Liu et al. (2015 ) presented the state-of-the-art in the interactions between leaf miners (those insects whose larvae live in and eat the leaf tissue of plants) and their host plants. The authors first reviewed the leaf-mining patterns on plant leaves (i.e. the diversity of leaf mine shapes and depths). Next, they addressed impacts in leaf morphology (e.g. asymmetry, presence of holes and cracks), leaf chemistry (e.g. production of secondary metabolites, formation of callus tissue), plant physiology (typically, a reduction of the photosynthetic capability of the leaf), and plant growth and production (e.g. earlier fall of the leaves, lower plant height, smaller leave size, lower number of leaves, reduction in fruit set). The authors further summarized the studies of leaf miners carried out in China. A further paper in this special issue is a mini-review of the main results of almost one-decade research carried by H. F. Wang and his collaborators on urban vegetation and plant diversity in Beijing, the capital of China. In their mini-review, Wang & López-Pujol (2015 ) first presented the main results of a study that employed urban structural units (USUs, that were defined based on urban land use and land cover) to explore urban ecological patterns and their relation with socio-economic factors. At the species level instead of landscape level, the authors reported the results of a systematic investigation on the plant species richness and density and the main socio-economic factors affecting them.

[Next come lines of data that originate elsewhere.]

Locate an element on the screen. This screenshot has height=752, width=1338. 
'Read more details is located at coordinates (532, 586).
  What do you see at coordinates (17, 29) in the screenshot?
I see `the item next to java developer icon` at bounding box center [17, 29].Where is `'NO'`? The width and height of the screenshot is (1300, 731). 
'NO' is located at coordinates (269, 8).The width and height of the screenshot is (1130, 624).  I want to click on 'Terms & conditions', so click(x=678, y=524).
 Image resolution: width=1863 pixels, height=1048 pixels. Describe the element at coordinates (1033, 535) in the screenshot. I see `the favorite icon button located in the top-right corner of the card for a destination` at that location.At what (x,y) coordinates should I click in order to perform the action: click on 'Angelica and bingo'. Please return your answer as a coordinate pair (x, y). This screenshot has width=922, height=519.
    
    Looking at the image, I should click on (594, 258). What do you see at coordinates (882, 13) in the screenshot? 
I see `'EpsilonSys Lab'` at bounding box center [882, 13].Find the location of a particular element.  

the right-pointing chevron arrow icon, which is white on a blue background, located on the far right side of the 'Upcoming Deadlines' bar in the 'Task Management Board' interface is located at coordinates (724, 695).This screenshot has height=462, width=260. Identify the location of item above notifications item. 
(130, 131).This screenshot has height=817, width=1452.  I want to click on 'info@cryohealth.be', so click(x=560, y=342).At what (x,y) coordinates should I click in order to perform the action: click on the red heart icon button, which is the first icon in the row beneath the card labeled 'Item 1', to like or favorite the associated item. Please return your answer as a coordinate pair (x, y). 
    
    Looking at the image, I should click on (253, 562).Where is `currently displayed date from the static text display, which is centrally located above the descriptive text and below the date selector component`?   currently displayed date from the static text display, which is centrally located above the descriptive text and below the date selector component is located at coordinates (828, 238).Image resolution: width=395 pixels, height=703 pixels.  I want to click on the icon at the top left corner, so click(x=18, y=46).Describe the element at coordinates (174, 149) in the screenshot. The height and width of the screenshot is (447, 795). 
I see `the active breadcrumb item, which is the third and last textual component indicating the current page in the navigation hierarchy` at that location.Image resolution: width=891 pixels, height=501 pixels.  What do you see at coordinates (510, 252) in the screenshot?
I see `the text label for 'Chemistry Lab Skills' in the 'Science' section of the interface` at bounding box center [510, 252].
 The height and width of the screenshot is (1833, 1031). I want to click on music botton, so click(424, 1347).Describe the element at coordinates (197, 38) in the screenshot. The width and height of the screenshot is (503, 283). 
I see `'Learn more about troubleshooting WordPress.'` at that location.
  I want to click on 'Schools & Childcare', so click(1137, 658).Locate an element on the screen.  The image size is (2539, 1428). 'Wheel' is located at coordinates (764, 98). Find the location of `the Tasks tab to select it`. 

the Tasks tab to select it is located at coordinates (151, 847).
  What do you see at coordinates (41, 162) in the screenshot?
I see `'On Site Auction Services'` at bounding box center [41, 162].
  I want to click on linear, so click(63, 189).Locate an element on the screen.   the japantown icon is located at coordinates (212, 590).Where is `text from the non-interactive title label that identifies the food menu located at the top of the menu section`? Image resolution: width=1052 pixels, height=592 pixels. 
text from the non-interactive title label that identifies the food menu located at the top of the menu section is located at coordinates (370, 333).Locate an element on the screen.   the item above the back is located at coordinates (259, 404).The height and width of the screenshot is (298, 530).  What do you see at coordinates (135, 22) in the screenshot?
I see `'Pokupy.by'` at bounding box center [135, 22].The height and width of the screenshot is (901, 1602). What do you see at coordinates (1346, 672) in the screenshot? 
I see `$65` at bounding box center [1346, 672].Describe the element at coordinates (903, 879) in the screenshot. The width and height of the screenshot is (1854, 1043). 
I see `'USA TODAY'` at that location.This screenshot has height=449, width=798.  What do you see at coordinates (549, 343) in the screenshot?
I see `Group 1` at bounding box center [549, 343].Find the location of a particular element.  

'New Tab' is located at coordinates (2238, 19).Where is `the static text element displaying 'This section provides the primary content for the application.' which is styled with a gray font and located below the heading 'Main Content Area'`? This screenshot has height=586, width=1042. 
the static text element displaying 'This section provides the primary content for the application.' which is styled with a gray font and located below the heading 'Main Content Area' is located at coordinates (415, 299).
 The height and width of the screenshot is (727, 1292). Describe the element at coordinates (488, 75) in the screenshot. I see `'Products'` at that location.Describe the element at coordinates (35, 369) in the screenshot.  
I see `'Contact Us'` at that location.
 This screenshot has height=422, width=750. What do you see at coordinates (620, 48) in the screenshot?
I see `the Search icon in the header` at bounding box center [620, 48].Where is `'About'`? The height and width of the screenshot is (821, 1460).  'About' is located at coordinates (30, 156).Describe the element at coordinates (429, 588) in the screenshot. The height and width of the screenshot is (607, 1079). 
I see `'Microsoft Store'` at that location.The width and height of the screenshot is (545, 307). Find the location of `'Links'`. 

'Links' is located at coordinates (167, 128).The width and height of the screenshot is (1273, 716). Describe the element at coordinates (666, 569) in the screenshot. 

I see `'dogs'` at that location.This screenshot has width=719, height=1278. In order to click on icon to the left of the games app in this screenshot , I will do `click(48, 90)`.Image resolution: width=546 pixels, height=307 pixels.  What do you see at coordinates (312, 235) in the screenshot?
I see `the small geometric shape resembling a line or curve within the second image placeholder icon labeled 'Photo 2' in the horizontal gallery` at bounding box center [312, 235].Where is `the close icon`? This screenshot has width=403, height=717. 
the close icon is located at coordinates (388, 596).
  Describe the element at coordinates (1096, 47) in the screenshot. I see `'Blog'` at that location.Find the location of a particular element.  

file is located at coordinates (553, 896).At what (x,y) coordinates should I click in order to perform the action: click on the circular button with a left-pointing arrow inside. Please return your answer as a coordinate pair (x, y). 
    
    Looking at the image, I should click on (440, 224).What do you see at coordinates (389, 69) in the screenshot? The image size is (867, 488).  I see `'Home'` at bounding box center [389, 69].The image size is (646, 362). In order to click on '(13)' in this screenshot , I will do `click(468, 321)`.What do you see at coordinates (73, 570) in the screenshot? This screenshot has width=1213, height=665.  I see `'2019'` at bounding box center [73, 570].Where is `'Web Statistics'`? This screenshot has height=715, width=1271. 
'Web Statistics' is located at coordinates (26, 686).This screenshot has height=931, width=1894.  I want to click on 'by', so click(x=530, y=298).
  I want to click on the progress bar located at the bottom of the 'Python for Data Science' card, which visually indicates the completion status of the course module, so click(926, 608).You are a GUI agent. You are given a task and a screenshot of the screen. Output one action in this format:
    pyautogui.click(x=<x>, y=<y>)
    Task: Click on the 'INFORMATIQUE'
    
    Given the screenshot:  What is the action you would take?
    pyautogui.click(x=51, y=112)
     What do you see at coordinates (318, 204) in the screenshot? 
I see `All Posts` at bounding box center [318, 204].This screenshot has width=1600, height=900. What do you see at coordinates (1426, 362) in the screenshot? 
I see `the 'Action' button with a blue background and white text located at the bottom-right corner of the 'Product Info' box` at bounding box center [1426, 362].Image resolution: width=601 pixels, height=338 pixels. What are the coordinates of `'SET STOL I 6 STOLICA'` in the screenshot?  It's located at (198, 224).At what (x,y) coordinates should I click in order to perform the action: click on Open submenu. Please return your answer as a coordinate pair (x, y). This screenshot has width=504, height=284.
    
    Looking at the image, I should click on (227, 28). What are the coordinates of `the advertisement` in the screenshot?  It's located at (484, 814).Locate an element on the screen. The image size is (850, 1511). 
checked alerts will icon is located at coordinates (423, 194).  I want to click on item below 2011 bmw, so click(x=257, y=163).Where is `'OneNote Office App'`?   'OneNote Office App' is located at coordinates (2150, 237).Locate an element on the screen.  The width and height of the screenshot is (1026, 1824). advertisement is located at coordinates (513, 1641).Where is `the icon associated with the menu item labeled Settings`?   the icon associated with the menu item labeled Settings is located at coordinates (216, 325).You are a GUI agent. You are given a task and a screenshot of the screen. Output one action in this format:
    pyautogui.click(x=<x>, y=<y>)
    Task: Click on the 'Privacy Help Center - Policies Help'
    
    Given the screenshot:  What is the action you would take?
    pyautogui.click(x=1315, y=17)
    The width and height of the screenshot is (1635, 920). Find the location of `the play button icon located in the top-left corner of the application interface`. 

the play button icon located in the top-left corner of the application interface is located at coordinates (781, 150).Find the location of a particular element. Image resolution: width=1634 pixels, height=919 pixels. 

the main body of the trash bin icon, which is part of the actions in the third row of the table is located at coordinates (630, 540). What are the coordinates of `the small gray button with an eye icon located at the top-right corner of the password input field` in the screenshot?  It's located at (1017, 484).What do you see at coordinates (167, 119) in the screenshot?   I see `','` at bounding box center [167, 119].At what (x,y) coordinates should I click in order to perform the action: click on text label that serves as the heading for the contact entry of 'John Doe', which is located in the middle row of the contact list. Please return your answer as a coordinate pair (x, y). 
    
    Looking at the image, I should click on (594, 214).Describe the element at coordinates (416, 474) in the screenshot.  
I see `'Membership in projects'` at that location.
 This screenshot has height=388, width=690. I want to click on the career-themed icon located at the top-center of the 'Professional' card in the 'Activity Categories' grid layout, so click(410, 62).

They also summarized the naturalized and invasive flora in the whole municipality. This special issue was closed by a short note dealing with a growing menace for plant diversity in China: the plant invasions. Wang et al. (2015c) reported the first occurrence of Crassula ovata, the jade plant, in China, and warned about the potential for naturalization of this plant, as it is widely cultivated (at least in Sichuan, the province where it has been observed).